After some discussions with my client I decided to simply remove the whole block. It was a panic solution, but we rather include all devices than exclude all new devices. Good lawd, exluding all devices coming out during 2017… wth. We’re talking Samsung S8, S8+, Nexus, LG, Sony you name it. Better include tablets and have a couple of annoyed customers (because our target audience is probably not using tablets to download the app anyway)

Google to the rescue

4 months later all was fine and dandy. Well, at least up until Google complained that our app was fugly on tablets, “You must exclude tablets, the documentation has further instructions”. Duh! Since my client has a good relationship with Google we kindly explained that we followed the official docs, resulting in us excluding like every device released since Q2 2016.

A day later Google gave us the magic solution, whew. [Not an exact quote]

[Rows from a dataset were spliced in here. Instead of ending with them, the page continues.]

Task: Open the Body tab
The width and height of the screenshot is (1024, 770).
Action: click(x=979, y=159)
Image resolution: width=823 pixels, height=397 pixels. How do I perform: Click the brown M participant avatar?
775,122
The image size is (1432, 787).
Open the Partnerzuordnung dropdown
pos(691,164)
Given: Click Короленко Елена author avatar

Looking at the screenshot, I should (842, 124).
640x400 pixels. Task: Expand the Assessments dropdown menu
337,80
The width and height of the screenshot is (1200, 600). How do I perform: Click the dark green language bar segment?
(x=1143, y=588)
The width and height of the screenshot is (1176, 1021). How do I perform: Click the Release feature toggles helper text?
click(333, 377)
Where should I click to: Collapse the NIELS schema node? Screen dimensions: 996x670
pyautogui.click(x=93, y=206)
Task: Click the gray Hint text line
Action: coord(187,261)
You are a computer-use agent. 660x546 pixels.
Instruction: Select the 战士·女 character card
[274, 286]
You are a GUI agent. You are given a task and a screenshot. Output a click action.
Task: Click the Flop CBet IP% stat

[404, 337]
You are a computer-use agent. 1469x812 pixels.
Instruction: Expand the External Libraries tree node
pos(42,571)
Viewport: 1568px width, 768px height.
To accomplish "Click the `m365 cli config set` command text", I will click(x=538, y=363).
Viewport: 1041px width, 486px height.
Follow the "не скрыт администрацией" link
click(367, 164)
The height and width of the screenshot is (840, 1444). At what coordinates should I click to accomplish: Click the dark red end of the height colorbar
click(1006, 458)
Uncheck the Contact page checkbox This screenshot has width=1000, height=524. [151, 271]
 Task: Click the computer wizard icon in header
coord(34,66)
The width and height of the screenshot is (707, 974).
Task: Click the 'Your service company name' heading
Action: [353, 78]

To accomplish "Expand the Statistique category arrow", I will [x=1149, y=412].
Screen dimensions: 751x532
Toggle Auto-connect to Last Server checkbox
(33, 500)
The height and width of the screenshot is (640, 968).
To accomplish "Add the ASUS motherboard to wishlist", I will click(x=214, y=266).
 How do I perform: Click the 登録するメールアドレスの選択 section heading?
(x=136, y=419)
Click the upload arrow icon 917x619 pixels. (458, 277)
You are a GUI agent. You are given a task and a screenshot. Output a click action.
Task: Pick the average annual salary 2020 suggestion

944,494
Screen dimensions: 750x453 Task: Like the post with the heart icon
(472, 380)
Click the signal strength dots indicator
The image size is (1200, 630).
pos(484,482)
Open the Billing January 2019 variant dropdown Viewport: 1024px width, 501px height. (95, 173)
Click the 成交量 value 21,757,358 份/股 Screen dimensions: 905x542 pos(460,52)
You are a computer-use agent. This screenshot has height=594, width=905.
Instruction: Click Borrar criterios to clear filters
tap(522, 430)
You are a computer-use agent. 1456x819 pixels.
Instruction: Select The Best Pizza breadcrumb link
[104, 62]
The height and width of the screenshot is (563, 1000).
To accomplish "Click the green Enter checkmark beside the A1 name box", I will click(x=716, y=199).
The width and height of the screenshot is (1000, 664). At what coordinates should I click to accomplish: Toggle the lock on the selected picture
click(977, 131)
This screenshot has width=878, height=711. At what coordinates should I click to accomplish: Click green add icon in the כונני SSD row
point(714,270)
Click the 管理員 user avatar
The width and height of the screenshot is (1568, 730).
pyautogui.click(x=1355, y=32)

In order to exclude tablets you can restrict the application to only support devices with hardware support for telephony and other “phone” specific hardware. The <uses-feature android:name="android.hardware.telephony" required="true"/> will exclude most tablets.

That’s it!

<uses-feature android:name="android.hardware.telephony" required="true"/>

I found that “solution” on StackOverflow as well, but seriously I doubted that the best approach for excluding very-large-screens would be to exclude by hardware. Well apparently it is the solution.

Aftermath

I seriously wonder if Google has any clue how much trouble the old official instructions causes developers around the globe today. Some product owners will be clueless about this for quite a while as well since it’s a subtle “bug”. I get a little anxious just by thinking about how many products there must be out there experiencing this problem!

There are questions on StackOverflow addressing this, most folks solve it by adding support for the new screens as they come. “Oh hai has anyone updated compatible screens for the new Samsung S9???”; That’s a very error-prone solution, you’ll always be one step behind. At least Googles solution is future-proof (afaik.)

I will try to get in touch with Google “personally” about this to raise my concern, hopefully they’ll listen. Meanwhile, handle <compatible-screens> with extreme care.